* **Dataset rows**

* * * * *

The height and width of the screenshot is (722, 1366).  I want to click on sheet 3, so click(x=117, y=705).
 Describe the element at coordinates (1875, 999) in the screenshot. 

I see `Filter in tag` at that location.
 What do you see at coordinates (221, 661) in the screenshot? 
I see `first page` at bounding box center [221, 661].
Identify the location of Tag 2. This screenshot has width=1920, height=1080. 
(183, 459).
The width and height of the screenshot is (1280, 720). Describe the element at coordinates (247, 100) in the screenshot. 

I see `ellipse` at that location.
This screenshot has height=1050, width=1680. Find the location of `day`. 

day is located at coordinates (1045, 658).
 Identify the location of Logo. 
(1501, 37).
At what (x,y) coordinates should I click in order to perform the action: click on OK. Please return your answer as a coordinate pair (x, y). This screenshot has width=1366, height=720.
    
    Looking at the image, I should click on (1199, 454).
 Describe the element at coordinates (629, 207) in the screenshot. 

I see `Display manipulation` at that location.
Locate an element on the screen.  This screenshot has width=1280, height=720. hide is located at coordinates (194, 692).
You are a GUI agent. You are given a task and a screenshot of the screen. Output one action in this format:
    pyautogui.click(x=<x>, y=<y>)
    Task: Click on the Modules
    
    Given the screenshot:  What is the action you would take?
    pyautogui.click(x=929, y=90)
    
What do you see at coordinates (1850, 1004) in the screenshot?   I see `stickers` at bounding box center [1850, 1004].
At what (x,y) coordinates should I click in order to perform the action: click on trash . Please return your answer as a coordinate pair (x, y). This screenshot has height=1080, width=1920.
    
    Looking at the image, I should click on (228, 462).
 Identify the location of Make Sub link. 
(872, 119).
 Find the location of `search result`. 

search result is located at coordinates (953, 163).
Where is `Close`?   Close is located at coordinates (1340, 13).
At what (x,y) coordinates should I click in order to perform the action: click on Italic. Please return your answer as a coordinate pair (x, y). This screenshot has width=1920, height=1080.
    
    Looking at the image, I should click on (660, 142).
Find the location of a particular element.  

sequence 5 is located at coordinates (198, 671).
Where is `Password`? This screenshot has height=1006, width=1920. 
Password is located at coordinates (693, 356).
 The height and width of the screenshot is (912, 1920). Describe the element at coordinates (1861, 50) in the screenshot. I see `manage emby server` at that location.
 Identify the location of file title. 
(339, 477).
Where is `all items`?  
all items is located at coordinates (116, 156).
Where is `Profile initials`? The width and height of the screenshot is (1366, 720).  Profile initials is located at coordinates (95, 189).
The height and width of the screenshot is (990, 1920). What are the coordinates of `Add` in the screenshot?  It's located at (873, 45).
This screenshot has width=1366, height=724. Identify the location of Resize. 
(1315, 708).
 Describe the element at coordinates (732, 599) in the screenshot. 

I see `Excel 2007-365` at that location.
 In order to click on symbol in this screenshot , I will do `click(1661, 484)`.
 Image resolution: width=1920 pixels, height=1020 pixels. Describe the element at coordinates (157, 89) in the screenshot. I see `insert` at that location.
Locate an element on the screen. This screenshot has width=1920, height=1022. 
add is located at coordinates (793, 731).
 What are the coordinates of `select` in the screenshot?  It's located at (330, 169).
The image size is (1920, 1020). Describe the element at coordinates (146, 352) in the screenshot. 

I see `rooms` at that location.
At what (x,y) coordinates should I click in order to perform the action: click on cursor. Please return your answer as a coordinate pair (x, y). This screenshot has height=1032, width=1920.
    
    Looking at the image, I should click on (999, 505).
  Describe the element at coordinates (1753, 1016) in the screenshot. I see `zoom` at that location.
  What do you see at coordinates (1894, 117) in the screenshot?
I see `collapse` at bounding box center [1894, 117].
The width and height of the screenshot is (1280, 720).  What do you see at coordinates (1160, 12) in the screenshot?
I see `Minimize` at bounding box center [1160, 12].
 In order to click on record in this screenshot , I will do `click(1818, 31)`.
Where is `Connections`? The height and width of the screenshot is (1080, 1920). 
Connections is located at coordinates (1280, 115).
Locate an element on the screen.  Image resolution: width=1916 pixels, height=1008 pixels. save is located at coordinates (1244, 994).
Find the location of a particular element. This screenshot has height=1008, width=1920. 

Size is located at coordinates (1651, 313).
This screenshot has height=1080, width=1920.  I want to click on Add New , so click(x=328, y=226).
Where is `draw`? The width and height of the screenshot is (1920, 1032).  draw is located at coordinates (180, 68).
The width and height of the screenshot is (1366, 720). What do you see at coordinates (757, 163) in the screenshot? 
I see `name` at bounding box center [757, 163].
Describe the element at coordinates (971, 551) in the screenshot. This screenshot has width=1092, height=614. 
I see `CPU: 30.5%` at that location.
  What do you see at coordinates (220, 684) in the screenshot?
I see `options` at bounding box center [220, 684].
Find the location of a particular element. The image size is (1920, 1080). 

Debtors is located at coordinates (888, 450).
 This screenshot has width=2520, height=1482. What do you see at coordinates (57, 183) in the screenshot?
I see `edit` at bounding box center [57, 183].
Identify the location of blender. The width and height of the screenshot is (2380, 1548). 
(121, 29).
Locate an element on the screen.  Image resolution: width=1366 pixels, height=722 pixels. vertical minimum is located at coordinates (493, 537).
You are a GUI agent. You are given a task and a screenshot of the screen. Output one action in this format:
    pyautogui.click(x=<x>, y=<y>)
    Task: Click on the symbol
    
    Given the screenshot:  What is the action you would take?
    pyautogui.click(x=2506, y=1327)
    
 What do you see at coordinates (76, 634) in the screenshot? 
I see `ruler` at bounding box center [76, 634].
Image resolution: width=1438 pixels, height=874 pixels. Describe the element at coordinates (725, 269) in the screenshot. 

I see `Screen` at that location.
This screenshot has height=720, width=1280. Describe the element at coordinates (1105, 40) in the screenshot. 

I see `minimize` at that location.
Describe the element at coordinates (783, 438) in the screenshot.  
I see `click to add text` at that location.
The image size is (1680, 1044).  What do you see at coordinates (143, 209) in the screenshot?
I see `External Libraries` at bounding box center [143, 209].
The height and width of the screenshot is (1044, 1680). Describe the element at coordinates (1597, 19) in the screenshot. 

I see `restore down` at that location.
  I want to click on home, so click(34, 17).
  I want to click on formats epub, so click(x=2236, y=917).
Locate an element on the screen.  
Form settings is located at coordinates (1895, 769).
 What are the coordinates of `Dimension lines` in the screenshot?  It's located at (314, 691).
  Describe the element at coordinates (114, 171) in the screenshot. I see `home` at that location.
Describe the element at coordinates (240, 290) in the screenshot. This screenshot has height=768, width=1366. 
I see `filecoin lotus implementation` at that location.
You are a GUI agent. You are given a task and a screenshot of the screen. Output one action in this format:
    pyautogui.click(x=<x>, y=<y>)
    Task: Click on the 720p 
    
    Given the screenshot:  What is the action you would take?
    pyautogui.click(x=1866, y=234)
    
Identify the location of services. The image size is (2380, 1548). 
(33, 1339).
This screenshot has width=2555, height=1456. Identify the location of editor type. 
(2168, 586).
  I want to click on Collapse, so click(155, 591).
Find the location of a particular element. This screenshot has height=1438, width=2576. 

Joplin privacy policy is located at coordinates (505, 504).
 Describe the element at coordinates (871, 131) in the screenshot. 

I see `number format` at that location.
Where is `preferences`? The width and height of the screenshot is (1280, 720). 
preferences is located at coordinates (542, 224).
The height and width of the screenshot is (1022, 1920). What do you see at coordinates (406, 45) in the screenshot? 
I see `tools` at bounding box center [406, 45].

* * * * *

* **WHAT IS EXPECTED**
Find every line in the items above that contains the string "preferences" and copy each one out in full.

* **WRITTEN REPLY**
Where is `preferences`? The width and height of the screenshot is (1280, 720). 
preferences is located at coordinates (542, 224).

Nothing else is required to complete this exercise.